Towerism / vim

Automatically exported from code.google.com/p/vim
0 stars 0 forks source link

Feature: Extended regular expressions #99

Open GoogleCodeExporter opened 9 years ago

GoogleCodeExporter commented 9 years ago
(See https://code.google.com/r/mike-vim-extended-regex/ for the source code of 
this feature. Diffs are here: 
https://code.google.com/r/mike-vim-extended-regex/source/list )

I've implemented support for extended regular expressions in Vim, somewhat 
similar to Perl's extended regex feature, which allows you to make complicated 
regexes (especially in Vimscript files) easier to read, by including whitespace 
and comments in them.  (Vim already allows multiline regexes.)  I'm hoping 
that, after any changes suggested on this forum, this will be a useful addition 
to Vim.

One of the trickiest, and perhaps most contentious, parts is choosing the 
syntax to use -- how to turn on extended mode, and what comments should look 
like.  I am very open to feedback and changes on this.  Below, I present the 
reasoning behind my initial choices.

This is what I have implemented:

- To turn on extended mode, put \# at the beginning of your regex.
- A comment is enclosed in double-braces, like {{ this }}.
- To match a space rather than having it be ignored, use "\ ".

Here is a simple example.  syntax/c.vim includes this, for syntax highlighting 
of backslash-escaped sequences inside strings in C:

    " String and Character constants
    " Highlight special characters (those which have a backslash) differently
    syn match   cSpecial    display contained "\\\(x\x\+\|\o\{1,3}\|.\|$\)"

With extended regular expressions, the above could be written with whitespace 
and comments:

    " String and Character constants
    " Highlight special characters (those which have a backslash) differently
    syn match   cSpecial    display contained 
                \ "\#
                \    \\             {{ literal backslash, followed by one of... }}
                \    \(
                \        x \x\+     {{ hex, e.g. '\x2c' }}
                \      \|
                \        \o\{1,3}   {{ octal, e.g. '\755' }}
                \      \|
                \        .          {{ e.g. '\n' or '\t' etc. }}
                \      \|
                \        $          {{ end of line }}
                \    \)"

I have not yet written tests or docs.  If you want, I would be happy to do so.

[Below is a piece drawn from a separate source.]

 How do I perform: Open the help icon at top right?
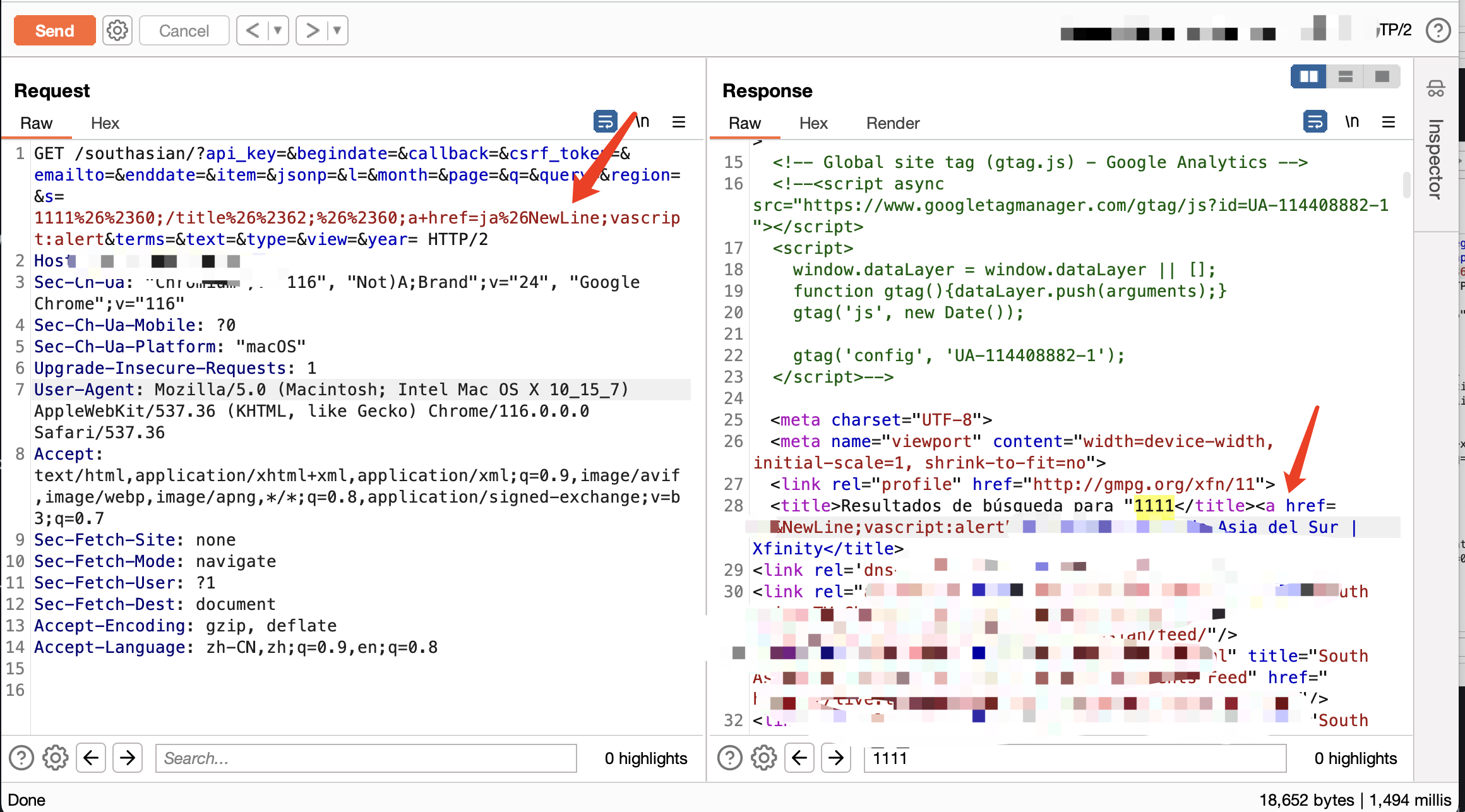tap(1438, 30)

As for the syntax: Obviously it is best not to invent a brand new syntax unless 
there is a good reason to do so.  I would have preferred to use Perl's syntax, 
which is:

- To turn on extended mode, use "x" in the flags area after the regex, e.g. 
/foo/x
- A comment begins with (?# and ends with )

Unfortunately, neither one of those worked out especially well in Vim.  For 
turning on extended mode, Vim makes only very light use of "flags" after 
regular expressions.  In fact, although it allows a few flags after the :s 
(substitute) command, in general it doesn't use flags after regular 
expressions.  In Vim, usually the same effect is achieved by putting special 
codes at the beginning of a regex, such as \c to ignore case.

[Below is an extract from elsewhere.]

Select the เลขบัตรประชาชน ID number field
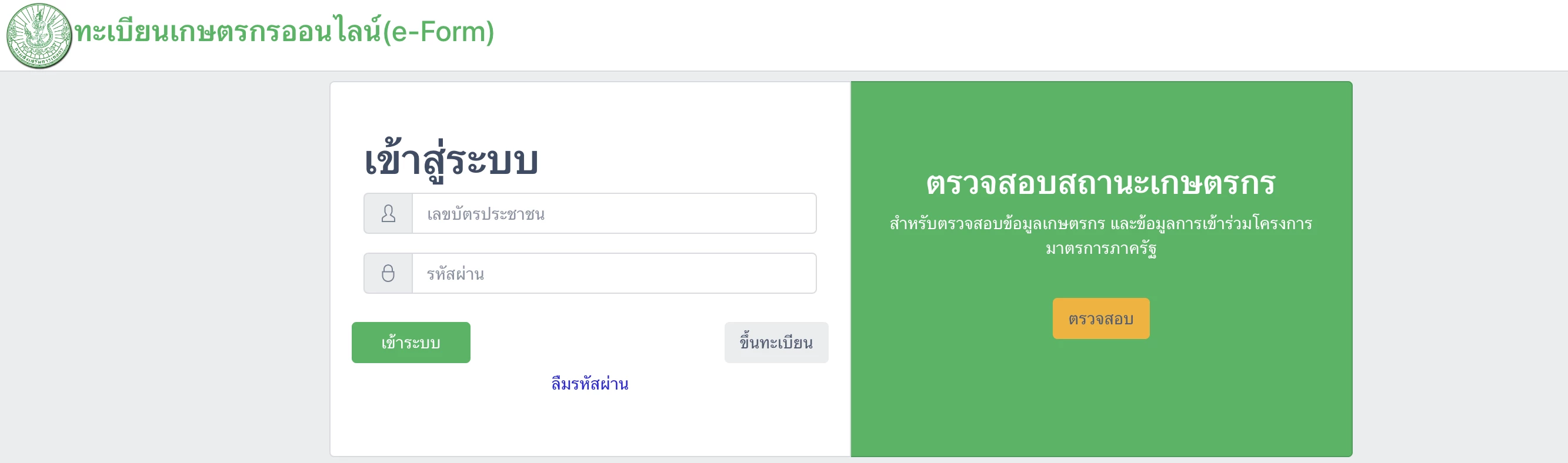point(613,213)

And for comments, Using (?# ... ) would work, but would be somewhat awkward.  
In Perl, both the () operator and the ? operator are "magic" by default (do not 
need to be escaped with a backslash to give them special meaning).  But in Vim, 
the opposite is true: By default, () just matches parentheses, and ? just 
matches a question mark.  So in a Vim regex, a comment would look like \(\?# 
this \), which is just too ugly and too tricky for people to remember.

So I played around with a number of alternative syntax options.

-----

1. Syntax for turning on extended mode:

Consistent with other regex syntax in Vim, it seemed to me that the best way to 
let the user turn on extended mode would be the presence of some special 
sequence at the beginning of the regex, similar to Vim's current use of \c or 
\C for case sensitivity, \m \M \v \V to choose a "magic" mode, and so on.  Here 
is a list of all available one-character backslash sequences:

    \!   \"   \#   \$   \'   \,   \-   \:   \;   \g   \j   \q   \y   \^   \`

I would have liked to use \x or \e to indicate extended mode, but both of those 
are already used. (\x means any hex digit; \e means the escape key.)

Given those choices, my favorite was:

    \#

... mainly because "#" is used in many programming languages to begin a comment.

Other possibilities: Vim already uses \% and \z as prefixes for a number of 
other commands, so two options that seem pretty good to me are:

    \%e
or
    \zx

I sort of like \%e.  It has the advantage of being somewhat mnemonic (e for 
extended), and also it avoids using up a punctuation character (#) that might 
be better saved for other future enhancements.

-----

2. Syntax for comments:

One issue is: Should turning comments on/off require "magic" characters or not? 
 At first I thought, of course it would have to include magic characters; but 
then it occurred to me that we could just use a character sequence that is 
somewhat unlikely to appear in regexes, and that is easy to represent as 
regular characters (rather than comment delimiters) in a regex if necessary.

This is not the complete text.